▶ THE PROBLEM
Scan the entries for the word "agent". Every line that has it should be copied.
________________________________________
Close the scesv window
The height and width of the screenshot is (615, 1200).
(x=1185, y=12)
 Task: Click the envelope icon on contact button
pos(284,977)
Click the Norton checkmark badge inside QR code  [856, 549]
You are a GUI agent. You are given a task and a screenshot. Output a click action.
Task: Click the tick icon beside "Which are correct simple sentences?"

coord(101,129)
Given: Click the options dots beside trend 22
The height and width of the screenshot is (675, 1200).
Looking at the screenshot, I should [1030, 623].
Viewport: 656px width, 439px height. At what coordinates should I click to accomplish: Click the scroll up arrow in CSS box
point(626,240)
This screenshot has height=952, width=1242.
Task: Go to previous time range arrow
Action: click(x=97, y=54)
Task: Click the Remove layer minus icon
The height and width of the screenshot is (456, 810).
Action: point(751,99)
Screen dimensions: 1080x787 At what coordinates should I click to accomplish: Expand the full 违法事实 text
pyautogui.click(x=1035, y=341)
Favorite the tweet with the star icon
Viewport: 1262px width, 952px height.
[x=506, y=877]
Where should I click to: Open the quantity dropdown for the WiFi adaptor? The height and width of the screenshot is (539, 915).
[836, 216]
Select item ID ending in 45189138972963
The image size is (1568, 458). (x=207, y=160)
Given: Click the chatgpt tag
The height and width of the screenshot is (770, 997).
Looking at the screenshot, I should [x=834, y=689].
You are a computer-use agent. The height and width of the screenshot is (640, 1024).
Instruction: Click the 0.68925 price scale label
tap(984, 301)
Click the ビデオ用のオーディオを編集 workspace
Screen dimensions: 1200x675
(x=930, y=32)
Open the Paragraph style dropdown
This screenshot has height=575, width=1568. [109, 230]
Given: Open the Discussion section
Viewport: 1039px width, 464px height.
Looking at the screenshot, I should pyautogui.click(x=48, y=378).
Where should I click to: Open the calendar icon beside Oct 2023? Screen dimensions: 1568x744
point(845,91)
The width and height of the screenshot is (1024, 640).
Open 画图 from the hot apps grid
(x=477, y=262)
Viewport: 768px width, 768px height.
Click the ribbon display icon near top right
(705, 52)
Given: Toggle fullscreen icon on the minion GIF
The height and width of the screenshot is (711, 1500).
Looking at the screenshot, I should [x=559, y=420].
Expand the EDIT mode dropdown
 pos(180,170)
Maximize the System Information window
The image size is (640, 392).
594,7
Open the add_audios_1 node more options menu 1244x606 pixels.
________________________________________
▶ RESPONSE
You are a GUI agent. You are given a task and a screenshot. Output a click action.
You are a computer-use agent. The height and width of the screenshot is (640, 1024).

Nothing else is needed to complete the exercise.